Neoplastic transformation of human osteoblast cells to the tumorigenic phenotype by heavy metal-tungsten alloy particles: induction of genotoxic effects

Heavy metal-tungsten alloys (HMTAs) are dense heavy metal composite materials used primarily in military applications. HMTAs are composed of a mixture of tungsten (91-93%), nickel (3-5%) and either cobalt (2-4%) or iron (2-4%) particles. Like the heavy metal depleted uranium (DU), the use of HMTAs in military munitions could result in their internalization in humans. Limited data exist, however, regarding the long-term health effects of internalized HMTAs in humans. We used an immortalized, non-tumorigenic, human osteoblast-like cell line (HOS) to study the tumorigenic transforming potential of reconstituted mixtures of tungsten, nickel and cobalt (rWNiCo) and tungsten, nickel and iron (rWNiFe). We report the ability of rWNiCo and rWNiFe to transform immortalized HOS cells to the tumorigenic phenotype. These HMTA transformants are characterized by anchorage-independent growth, tumor formation in nude mice and high level expression of the K-ras oncogene. Cellular exposure to rWNiCo and rWNiFe resulted in 8.90 +/- 0.93- and 9.50 +/- 0.91-fold increases in transformation frequency, respectively, compared with the frequency in untreated cells. In comparison, an equivalent dose of crystalline NiS resulted in a 7.7 +/- 0.73-fold increase in transformation frequency. The inert metal tantalum oxide did not enhance HOS transformation frequency above untreated levels. The mechanism by which rWNiCo and rWNiFe induce cell transformation in vitro appears to involve, at least partially, direct damage to the genetic material, manifested as increased DNA breakage or chromosomal aberrations (i.e. micronuclei).
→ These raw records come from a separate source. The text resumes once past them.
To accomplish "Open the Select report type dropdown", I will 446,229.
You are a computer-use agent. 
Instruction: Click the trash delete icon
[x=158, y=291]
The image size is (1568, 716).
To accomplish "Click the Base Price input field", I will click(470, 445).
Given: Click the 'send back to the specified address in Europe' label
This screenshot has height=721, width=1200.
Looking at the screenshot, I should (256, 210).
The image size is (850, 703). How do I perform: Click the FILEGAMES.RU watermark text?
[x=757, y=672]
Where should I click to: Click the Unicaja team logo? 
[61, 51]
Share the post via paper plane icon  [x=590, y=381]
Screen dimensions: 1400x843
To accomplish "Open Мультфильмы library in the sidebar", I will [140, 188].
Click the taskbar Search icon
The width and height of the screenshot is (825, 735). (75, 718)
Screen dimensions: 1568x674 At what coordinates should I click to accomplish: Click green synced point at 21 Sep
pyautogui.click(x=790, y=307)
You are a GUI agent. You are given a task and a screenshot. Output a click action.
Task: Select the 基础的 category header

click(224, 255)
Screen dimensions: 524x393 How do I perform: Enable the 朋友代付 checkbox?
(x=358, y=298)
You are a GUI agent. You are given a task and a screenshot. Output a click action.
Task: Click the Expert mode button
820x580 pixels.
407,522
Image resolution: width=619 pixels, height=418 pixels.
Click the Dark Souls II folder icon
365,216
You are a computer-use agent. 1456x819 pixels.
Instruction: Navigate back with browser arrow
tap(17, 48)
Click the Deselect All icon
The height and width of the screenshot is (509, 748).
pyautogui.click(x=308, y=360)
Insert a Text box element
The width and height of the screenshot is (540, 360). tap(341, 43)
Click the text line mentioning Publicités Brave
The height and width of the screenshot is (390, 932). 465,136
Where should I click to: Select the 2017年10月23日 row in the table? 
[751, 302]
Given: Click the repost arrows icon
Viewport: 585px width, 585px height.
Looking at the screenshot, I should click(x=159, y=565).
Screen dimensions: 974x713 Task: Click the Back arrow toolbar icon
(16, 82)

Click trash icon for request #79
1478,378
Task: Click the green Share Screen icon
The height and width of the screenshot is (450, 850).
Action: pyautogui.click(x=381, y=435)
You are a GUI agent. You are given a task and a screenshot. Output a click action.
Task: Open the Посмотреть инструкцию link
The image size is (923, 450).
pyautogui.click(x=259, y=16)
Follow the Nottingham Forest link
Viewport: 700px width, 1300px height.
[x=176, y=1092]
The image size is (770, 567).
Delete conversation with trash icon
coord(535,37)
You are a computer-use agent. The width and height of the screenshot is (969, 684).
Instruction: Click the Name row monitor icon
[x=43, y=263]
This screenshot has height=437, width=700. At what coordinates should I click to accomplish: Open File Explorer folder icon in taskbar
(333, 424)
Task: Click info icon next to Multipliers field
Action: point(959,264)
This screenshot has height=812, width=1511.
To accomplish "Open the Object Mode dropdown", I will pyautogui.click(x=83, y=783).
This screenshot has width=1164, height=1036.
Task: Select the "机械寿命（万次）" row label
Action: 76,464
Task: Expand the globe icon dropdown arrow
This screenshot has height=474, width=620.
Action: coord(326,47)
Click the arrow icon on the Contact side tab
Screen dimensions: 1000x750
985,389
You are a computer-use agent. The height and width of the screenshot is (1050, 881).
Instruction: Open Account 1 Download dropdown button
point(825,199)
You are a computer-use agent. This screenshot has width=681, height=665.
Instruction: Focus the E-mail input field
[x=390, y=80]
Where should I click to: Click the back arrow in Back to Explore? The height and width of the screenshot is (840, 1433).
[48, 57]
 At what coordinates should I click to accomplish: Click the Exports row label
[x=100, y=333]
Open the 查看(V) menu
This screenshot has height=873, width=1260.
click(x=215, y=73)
This is the first report showing that HMTA mixtures of W, Ni and Co or Fe cause human cell transformation to the neoplastic phenotype. While additional studies are needed to determine if protracted HMTA exposure produces tumors in vivo, the implication from these in vitro results is that the risk of cancer induction from internalized HMTAs exposure may be comparable with the risk from other biologically reactive and insoluble carcinogenic heavy metal compounds (e.g. nickel subsulfide and nickel oxide).